- ENTRIES SHOWN:
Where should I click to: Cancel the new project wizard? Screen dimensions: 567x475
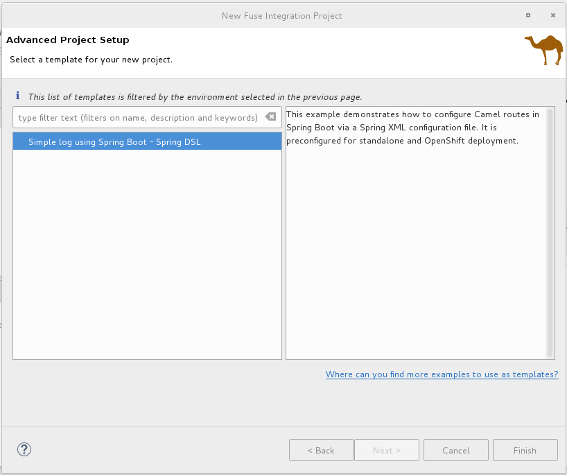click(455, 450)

--

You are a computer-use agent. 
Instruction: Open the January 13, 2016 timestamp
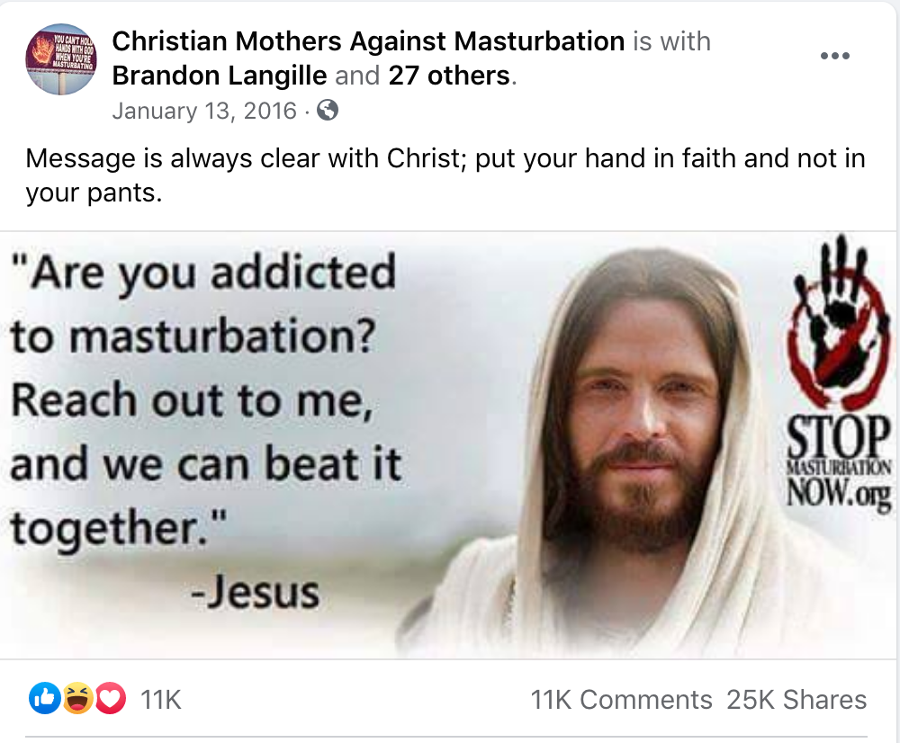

--

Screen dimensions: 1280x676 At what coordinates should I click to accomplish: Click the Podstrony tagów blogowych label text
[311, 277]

- ASSIGNMENT:
Out of the material above, output word for word the line with "You are a computer-use agent.", the line with "Instruction: Open the", and all lines between them, with nothing else.

- EXERCISE OUTPUT:
You are a computer-use agent. 
Instruction: Open the January 13, 2016 timestamp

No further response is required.